Civil Rights Icon And Georgia Congressman John Lewis Has Died

By Bill Galluccio

July 18, 2020

Longtime Georgia Congressman and civil rights icon John Lewis has died at the age of 80. He had been battling Stage IV pancreatic cancer since December.

Lewis was elected to the House of Representatives in 1986 and spent over three decades serving in Congress.

Before starting his career in Washington D.C., Lewis was one of the "Big Six" leaders of the Civil Rights Movement in the 1960s. He helped organize the March on Washington in 1963 and was the youngest speaker at the event. In 1965, when he was 25-years-old, Lewis led the "Bloody Sunday" march from Selma to Montgomery with Hosea Williams. He was attacked by a state trooper after crossing the Edmund Bridge and suffered a fractured skull.

Lewis was arrested at least 45 times during the civil rights movement and even found himself in police custody during his time in Congress. His most recent arrest came in 2013 when he was protesting for immigration reform.

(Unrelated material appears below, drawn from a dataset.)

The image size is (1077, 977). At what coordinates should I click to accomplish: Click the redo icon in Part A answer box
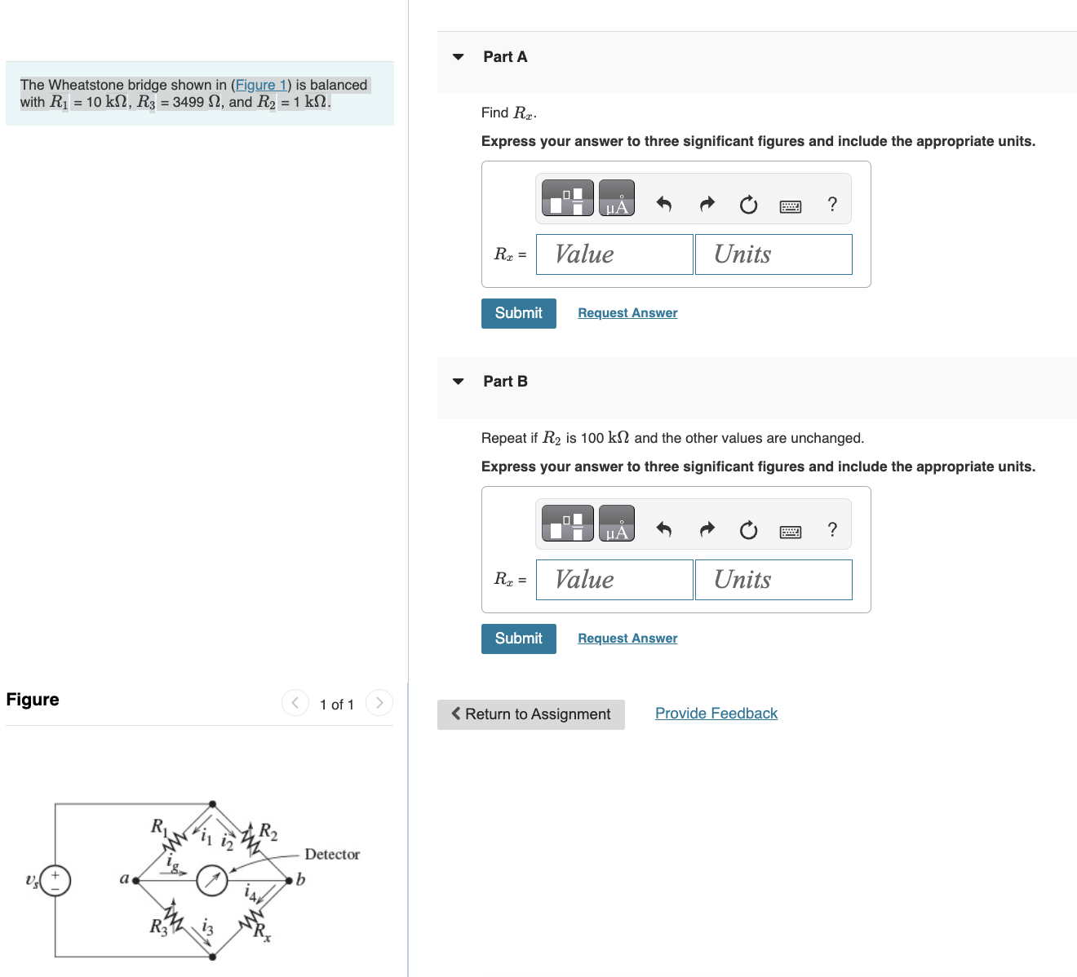point(707,205)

"John Lewis was a titan of the civil rights movement whose goodness, faith and bravery transformed our nation — from the determination with which he met discrimination at lunch counters and on Freedom Rides, to the courage he showed as a young man facing down violence and death on Edmund Pettus Bridge, to the moral leadership he brought to the Congress for more than 30 years," House Speaker Nancy Pelosi in a statement.